═════ Supplied information

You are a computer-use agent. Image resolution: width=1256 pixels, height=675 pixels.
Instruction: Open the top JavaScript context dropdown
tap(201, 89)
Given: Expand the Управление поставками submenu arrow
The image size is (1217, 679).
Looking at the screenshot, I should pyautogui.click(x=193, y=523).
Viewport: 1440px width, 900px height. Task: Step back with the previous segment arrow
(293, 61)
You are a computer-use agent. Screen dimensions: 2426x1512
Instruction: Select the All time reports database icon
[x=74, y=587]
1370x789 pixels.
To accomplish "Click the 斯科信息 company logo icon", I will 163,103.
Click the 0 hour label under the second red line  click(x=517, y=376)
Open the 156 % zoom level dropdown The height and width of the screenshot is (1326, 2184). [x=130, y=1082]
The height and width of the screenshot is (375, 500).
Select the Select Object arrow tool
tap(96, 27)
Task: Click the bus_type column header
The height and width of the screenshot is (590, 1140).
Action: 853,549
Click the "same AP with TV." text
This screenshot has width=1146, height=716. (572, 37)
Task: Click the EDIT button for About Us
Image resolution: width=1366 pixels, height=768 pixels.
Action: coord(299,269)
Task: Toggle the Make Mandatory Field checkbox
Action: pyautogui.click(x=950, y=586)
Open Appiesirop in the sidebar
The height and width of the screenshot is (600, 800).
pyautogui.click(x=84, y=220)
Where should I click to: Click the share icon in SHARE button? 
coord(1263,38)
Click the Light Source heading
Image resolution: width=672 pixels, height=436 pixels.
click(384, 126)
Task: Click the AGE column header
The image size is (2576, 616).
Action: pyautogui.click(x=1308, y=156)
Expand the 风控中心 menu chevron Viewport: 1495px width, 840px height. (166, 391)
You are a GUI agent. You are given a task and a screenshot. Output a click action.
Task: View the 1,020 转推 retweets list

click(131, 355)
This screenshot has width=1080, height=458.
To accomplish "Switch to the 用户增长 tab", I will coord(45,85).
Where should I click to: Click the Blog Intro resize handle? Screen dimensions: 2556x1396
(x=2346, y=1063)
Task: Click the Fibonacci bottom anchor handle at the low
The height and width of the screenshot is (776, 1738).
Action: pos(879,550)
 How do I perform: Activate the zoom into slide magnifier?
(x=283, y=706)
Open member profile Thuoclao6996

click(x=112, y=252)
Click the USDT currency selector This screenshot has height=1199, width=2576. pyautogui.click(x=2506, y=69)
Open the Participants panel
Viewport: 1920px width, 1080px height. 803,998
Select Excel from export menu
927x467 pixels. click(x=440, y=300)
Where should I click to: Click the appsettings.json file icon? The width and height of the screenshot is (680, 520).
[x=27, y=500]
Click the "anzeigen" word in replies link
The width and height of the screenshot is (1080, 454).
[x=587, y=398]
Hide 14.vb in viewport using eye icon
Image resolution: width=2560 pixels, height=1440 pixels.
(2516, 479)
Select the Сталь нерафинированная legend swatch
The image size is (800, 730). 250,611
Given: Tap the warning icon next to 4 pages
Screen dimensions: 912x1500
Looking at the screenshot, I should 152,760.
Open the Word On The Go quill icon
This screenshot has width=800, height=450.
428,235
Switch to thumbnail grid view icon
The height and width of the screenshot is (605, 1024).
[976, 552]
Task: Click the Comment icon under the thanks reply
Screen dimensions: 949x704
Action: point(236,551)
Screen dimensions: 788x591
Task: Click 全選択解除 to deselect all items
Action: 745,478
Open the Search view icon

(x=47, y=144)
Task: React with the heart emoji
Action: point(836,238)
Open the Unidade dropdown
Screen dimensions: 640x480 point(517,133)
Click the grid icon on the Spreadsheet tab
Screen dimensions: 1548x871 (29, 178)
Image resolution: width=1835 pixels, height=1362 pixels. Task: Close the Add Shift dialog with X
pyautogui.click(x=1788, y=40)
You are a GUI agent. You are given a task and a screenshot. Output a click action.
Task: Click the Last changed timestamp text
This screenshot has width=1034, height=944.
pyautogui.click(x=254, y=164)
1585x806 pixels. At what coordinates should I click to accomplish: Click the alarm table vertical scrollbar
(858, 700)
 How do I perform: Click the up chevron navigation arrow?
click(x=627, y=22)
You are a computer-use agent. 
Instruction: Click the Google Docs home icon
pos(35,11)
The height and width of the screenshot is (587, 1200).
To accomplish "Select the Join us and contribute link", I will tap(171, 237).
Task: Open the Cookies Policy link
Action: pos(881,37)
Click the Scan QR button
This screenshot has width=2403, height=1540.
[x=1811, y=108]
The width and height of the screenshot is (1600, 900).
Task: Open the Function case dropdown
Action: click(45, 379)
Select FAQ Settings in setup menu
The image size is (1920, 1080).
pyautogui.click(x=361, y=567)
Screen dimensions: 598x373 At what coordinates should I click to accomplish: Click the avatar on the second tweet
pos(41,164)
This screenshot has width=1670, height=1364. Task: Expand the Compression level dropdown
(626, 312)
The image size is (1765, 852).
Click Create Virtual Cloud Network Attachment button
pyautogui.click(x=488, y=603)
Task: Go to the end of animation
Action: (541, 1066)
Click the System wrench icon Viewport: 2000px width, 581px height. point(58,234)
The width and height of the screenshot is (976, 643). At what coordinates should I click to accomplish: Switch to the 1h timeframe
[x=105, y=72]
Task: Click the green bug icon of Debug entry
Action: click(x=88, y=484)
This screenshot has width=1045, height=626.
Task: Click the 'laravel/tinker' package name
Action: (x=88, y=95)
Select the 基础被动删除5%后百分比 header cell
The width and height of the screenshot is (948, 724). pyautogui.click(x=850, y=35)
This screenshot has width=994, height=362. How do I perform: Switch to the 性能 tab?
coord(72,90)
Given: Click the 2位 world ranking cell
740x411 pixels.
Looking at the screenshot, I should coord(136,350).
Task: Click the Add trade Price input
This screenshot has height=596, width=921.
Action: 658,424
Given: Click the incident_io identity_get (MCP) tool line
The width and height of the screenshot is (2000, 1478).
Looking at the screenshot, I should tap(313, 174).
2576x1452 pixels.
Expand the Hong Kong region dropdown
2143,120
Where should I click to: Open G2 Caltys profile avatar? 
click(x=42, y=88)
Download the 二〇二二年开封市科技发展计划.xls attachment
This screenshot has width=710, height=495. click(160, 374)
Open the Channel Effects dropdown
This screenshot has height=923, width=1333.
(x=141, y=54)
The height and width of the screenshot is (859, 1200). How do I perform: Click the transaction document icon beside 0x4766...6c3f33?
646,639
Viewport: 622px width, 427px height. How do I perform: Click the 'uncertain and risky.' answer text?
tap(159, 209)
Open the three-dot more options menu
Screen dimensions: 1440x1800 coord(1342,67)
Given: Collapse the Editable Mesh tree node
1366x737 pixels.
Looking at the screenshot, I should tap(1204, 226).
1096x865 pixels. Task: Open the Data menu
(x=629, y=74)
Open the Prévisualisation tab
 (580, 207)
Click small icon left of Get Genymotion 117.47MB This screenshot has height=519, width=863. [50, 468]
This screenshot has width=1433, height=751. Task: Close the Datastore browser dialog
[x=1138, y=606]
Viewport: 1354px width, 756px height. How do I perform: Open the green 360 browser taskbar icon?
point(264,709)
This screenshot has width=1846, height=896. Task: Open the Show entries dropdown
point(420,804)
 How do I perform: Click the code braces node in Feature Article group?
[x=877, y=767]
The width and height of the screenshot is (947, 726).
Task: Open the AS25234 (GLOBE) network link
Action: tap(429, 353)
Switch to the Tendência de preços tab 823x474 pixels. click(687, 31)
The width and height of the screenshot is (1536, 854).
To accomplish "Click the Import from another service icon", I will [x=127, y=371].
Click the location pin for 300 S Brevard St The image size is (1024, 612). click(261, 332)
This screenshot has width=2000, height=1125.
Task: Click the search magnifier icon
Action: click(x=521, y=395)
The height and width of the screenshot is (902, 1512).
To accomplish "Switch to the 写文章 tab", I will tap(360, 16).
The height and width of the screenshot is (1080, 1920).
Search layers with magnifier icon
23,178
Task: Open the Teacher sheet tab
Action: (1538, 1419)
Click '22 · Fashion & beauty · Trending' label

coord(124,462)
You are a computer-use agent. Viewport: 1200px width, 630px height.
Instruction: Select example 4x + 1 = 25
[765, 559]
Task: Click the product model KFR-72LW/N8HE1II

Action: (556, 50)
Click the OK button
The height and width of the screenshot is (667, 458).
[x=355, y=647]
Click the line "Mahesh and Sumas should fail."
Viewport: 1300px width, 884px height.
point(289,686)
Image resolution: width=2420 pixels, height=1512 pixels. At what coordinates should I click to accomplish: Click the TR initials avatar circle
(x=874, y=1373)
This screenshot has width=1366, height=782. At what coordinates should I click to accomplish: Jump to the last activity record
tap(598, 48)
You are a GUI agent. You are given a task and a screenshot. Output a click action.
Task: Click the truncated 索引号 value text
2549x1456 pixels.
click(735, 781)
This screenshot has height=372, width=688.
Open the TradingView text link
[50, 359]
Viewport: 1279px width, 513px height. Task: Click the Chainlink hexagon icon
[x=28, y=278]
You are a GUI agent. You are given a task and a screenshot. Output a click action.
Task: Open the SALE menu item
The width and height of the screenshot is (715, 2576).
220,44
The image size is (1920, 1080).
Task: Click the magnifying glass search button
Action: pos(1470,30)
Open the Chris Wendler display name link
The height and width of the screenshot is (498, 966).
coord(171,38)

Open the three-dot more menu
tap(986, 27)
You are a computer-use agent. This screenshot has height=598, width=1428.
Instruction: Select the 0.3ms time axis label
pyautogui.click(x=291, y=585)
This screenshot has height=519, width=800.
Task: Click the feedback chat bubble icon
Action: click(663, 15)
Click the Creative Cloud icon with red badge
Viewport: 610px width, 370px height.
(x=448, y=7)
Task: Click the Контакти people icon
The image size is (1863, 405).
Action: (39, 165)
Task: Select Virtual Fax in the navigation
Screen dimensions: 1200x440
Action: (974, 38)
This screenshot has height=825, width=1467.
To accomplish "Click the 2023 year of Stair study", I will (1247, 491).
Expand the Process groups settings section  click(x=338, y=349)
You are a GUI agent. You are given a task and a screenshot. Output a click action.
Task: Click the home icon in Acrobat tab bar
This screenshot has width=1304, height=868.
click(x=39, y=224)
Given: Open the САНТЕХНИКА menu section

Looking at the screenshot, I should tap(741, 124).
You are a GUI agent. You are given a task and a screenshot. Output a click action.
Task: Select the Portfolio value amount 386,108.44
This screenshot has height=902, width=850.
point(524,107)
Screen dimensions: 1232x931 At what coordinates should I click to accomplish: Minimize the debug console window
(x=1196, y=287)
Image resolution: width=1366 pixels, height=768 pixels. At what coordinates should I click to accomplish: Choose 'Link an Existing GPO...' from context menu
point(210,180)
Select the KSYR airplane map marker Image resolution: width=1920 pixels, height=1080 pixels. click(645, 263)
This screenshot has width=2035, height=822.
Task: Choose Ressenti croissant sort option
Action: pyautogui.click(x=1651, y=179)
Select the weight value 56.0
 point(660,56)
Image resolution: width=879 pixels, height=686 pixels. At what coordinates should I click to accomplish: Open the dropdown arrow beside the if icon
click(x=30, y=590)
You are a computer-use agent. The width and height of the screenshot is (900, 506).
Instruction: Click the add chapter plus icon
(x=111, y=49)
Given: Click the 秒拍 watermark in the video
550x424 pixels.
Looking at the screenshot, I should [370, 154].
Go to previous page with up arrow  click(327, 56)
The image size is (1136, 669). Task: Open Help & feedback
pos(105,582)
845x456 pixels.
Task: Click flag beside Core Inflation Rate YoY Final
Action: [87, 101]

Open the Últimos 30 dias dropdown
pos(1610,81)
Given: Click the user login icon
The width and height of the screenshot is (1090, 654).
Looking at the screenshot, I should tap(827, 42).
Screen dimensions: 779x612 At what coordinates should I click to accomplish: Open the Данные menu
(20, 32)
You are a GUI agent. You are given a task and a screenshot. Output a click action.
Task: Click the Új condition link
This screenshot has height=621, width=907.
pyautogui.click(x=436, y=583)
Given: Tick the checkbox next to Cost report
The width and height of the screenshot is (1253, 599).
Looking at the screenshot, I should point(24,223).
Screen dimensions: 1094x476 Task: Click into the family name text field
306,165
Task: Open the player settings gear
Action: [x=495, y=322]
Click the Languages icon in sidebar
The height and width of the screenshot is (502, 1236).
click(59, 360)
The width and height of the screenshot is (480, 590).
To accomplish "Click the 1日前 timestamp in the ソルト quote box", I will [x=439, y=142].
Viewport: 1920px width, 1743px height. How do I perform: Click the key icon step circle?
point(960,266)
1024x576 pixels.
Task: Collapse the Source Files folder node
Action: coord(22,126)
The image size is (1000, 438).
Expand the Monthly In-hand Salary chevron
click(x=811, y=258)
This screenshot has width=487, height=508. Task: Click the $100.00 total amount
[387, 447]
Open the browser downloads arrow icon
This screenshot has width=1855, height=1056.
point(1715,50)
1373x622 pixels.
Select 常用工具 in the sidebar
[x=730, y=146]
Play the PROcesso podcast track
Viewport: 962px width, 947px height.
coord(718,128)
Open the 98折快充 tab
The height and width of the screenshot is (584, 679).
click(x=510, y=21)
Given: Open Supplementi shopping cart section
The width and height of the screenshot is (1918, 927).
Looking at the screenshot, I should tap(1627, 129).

══════════

How many lines of the records above contain the string "tool" with the same capitalization? Give only the number.

2